President Bill Clinton's special envoy to the Balkans, Robert Gelbard, called the KLA "without any question, a terrorist group," and a Council on Foreign Relations backgrounder added, "most of its activities were funded by drug running."

None of that, however, stopped Washington from embracing the KLA's cause against Serbia, a policy spearheaded by the liberal interventionist First Lady Hillary Clinton and Secretary of State Madeleine Albright. Without authorization from the United Nations, NATO began bombing Serbia in March 1999, killing some 500 civilians, demolishing billions of dollars' worth of industrial plants, bridges, schools, libraries and hospitals, and even hitting the Chinese embassy. ("It should be lights out in Belgrade," demandedNew York Times columnist Thomas Friedman. "Every power grid, water pipe, bridge, road and war-related factory has to be targeted. Like it or not, we are at war with the Serbian nation.")

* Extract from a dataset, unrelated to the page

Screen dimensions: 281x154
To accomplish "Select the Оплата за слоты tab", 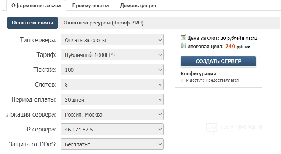I will pos(32,23).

Following Serbia's capitulation, according to Human Rights Watch, "elements of the KLA" engaged in "widespread and systematic burning and looting of homes belonging to Serbs, Roma, and other minorities and the destruction of Orthodox churches and monasteries. This destruction was combined with harassment and intimidation designed to force people from their homes and communities. By late-2000 more than 210,000 Serbs had fled the province . . . The desire for revenge provides a partial explanation, but there is also a clear political goal in many of these attacks: the removal from Kosovo of non-ethnic Albanians in order to better justify an independent state."

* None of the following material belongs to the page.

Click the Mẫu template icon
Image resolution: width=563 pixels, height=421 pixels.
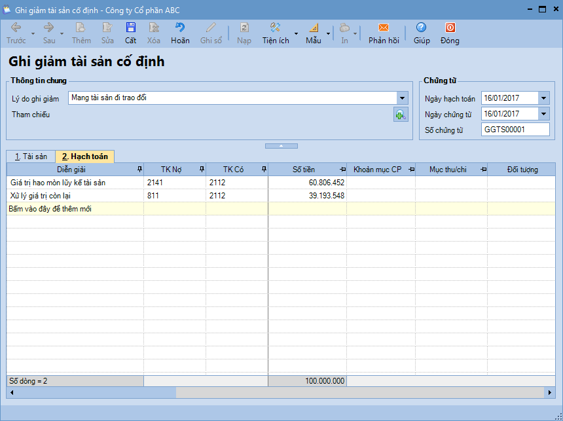click(x=313, y=27)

Former KLA leaders, including its political head Hashim Thaci, went on to dominate the new Kosovo state. A 2010 report by the Council of Europe declared that Thaci, who was then Kosovo's prime minister, headed a "mafia-like" group that smuggled drugs, guns and human organs on a grand scale through Eastern Europe. The report's author accused the international community of turning a blind eye while Thaci's group of KLA veterans engaged in "assassinations, detentions, beatings and interrogations" to maintain power and profit from their criminal activities.

Prime Minister Thaci and the Kosovo government strenuously denied the allegations and succeeded for years in resisting accountability. Their American friends were eager to put the past behind as well. In 2012, Madeleine Albright and a former Clinton special envoy to the Balkans bid to take control of the country's state-owned telecommunications company despite widespread allegations of corruption, the attempted assassination of the telecommunications regulatory chief, and the murder of the state privatization agency's chief.

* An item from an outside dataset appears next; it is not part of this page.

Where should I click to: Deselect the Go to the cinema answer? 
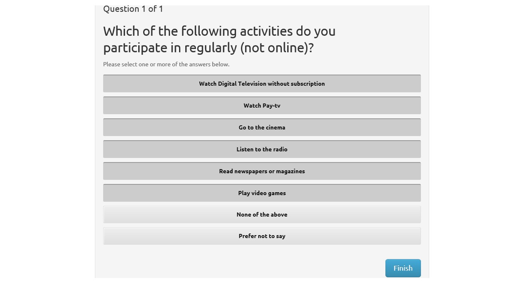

No one seemed immune from corruption. A study of the European Union's own legal mission to Kosovo suggested that its members may have taken bribes to drop investigations of senior Kosovo politicians for rampant criminal activity.

In 2014, a three-year E.U. investigation concluded that "senior officials of the former Kosovo Liberation Army" should be indicted for war crimes and crimes against humanity, including "unlawful killings, abductions, enforced disappearances, illegal detentions in camps in Kosovo and Albania, sexual violence, other forms of inhumane treatment, forced displacements of individuals from their homes and communities, and desecration and destruction of churches and other religious sites."

Under tough pressure from the United States and E.U., Kosovo's parliament finally agreed last summer to permit a special court to prosecute former KLA leaders for war crimes. The court will begin operating this year in The Hague.

"The sad thing is that the United States and European countries knew 10 years ago that Thaci and his men were engaged in drug smuggling and creating a mafia state," said one European ambassador last year. "The attitude was, 'He's a bastard, but he's our bastard.'"

Whether delayed justice will clean up Kosovo's "mafia state," and whether belated granting of rights to the Serbian minority will ease or aggravate Kosovo's explosive ethnic tensions, remain to be seen. One thing's for sure: a great many people have died in the name of this great "humanitarian intervention," and many more are still suffering for it. Kosovo is no Libya or Syria, but neither is it any kind of showcase for the benefits of U.S. armed intervention.